Solange die EBU den in den Völkermord verstrickten israelischen Sender KAN am Wettbewerb teilnehmen lässt, fordern wir alle öffentlich-rechtlichen Rundfunkanstalten, Künstler*innen, Veranstalter*innen von Public Viewings, Crews und Fans dazu auf, den diesjährigen Eurovision Song Contest zu boykottieren.
[…]
Die heuchlerischen Doppelstandards hinsichtlich der Verurteilung der Verbrechen Russlands auf der einen und der Normalisierung israelischer Verbrechen auf der anderen Seite, haben jeden Anschein von ,Neutralität‘ seitens des ESC zunichtegemacht. 2022 erklärte die EBU, die Anwesenheit Russlands würde ,den Wettbewerb in Verruf bringen‘.
Mehr als 30 Monate Völkermord in Gaza, ethnischen Säuberungen und Landraub im belagerten Westjordanland sind für die EBU aber immer noch nicht Grund genug, um Israel ebenfalls vom Wettbewerb zu disqualifizieren.“
Zu den ErstunterzeichnerInnen gehören Brian Eno, Kneecap, Roger Waters, Peter Gabriel und einige frühere Song-Contest-GewinnerInnen.
Quelle: https://nomusicforgenocide.org/eurovision
Österreichische AktivistInnen organisieren inzwischen eine alternative musikalische Protestaktion zum Song-Contest in Wien, den Song-Protest. Unter dem Motto „Keine Bühne für Völkermord“ werden dort am 15. Mai ab 16.00 internationale Bands, MusikerInnen und AktivistInnen auftreten.
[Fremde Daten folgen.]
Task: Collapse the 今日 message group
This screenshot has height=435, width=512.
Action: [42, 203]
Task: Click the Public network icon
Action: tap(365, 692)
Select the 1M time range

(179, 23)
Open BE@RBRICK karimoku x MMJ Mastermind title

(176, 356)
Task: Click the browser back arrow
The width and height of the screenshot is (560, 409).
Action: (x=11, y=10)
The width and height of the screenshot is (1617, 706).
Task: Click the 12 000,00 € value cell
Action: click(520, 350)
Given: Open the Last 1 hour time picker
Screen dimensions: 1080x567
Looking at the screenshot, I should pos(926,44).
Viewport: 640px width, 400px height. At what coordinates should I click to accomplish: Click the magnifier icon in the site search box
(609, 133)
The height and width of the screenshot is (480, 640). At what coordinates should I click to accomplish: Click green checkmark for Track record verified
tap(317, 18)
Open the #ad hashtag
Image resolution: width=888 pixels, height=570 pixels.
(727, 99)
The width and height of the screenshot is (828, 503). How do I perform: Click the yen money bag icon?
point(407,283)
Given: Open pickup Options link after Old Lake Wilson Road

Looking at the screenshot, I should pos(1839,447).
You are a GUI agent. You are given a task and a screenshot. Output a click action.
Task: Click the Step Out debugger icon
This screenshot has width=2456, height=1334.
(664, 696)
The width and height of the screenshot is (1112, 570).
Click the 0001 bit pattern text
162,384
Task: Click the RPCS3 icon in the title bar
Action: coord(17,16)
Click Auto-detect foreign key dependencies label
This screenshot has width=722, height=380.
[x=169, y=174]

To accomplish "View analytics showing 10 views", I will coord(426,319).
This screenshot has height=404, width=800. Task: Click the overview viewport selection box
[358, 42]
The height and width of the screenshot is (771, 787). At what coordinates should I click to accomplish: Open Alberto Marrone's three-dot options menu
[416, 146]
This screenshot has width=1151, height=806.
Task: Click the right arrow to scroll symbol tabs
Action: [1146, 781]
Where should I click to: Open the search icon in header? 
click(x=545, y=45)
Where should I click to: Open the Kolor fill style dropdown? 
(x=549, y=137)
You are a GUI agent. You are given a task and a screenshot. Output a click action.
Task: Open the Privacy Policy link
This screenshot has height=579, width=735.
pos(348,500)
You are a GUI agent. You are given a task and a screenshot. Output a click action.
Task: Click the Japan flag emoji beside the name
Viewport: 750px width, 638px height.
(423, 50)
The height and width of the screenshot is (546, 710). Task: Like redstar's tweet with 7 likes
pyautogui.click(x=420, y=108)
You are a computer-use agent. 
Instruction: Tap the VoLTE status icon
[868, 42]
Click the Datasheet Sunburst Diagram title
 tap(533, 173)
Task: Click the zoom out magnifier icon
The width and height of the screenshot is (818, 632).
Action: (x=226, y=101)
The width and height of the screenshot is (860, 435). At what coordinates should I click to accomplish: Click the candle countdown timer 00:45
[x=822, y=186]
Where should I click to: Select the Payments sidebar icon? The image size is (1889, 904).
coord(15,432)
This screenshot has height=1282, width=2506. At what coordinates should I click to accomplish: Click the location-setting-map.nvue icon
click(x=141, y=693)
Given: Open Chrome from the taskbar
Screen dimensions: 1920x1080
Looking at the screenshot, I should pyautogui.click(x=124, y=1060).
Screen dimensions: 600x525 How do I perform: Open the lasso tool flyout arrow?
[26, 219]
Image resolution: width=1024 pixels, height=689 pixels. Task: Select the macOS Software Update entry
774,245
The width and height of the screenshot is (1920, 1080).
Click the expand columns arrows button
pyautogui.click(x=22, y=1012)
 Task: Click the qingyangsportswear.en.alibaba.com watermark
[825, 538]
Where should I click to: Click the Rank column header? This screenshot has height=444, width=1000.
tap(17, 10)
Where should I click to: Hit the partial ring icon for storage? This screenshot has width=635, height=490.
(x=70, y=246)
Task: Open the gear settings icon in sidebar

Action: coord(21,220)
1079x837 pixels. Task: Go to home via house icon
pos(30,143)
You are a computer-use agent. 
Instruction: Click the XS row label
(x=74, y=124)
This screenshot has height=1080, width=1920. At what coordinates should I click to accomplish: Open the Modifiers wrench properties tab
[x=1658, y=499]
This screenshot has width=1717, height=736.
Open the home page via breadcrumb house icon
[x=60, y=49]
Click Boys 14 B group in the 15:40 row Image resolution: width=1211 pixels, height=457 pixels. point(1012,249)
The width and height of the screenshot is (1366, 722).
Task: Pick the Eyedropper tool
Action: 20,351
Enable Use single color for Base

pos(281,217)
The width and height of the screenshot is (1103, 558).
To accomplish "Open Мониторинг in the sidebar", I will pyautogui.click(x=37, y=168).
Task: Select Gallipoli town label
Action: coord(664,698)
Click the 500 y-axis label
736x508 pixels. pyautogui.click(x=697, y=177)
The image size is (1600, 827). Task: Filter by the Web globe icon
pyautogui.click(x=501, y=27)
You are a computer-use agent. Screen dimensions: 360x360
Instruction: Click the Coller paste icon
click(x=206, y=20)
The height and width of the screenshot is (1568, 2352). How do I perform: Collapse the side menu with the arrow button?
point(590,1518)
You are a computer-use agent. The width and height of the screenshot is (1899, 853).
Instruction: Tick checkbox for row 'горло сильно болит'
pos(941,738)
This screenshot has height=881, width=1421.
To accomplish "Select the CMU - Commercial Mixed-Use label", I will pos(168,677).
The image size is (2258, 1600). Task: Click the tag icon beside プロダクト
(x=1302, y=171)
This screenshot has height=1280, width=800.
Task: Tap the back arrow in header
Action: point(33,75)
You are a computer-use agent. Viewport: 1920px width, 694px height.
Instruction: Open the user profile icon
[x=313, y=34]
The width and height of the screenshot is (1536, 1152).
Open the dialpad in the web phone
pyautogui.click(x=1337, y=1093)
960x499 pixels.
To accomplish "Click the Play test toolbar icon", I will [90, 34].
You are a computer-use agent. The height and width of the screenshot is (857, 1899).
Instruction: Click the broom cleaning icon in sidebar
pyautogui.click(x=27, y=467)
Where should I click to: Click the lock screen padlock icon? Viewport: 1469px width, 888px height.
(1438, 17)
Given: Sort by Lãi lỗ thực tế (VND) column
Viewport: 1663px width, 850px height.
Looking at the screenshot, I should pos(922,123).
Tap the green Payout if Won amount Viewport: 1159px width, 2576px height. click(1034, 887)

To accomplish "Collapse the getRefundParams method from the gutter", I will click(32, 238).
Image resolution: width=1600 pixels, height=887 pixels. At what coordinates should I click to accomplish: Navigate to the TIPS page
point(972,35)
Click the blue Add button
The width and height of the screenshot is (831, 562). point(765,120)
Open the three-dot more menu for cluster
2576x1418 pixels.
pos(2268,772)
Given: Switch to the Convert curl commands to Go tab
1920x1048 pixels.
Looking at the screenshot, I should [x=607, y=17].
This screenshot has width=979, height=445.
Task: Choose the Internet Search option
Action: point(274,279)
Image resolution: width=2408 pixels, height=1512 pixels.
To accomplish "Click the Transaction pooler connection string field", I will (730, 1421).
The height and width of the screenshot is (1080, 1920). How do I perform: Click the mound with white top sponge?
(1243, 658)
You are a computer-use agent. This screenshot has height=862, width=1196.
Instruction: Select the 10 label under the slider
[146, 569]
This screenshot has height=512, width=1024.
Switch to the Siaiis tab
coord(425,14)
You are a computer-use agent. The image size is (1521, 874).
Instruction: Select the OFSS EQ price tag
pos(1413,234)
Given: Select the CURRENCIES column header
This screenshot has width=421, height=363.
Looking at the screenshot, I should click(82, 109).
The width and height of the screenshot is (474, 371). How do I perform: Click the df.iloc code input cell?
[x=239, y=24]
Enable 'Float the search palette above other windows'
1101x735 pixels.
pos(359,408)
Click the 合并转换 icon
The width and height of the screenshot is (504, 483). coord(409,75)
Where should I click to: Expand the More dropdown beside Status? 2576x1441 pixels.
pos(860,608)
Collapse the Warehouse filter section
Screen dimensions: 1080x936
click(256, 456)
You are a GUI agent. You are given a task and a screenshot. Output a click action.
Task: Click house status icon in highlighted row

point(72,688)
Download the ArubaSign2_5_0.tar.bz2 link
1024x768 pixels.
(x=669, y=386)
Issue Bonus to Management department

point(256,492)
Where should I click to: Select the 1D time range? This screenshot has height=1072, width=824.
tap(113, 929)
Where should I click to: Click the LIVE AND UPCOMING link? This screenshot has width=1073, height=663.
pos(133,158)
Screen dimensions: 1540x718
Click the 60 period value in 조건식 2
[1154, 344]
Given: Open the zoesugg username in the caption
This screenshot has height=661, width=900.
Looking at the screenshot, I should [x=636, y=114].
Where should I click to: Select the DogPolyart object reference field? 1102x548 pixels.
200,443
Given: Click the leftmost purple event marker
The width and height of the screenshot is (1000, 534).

Die OrganisatorInnen des Song-Protests haben überdies ein Protestschreiben gegen Israels Teilnahme am Song-Contest formuliert, das inzwischen von Hunderten Menschen unterschrieben wurde, darunter prominente KünstlerInnen, WissenschaftlerInnen und PolitikerInnen, z. B. Roger Waters, Yanis Varoufakis und Michael Barenboim. Der Aufruf kann noch unterschrieben werden unter folgendem Link:
https://song-protest.palaestinasolidaritaet.at
Am 16. Mai wird es – ebenfalls in Wien – eine Großdemonstration gegen Israels Teilnahme am Song-Contest geben.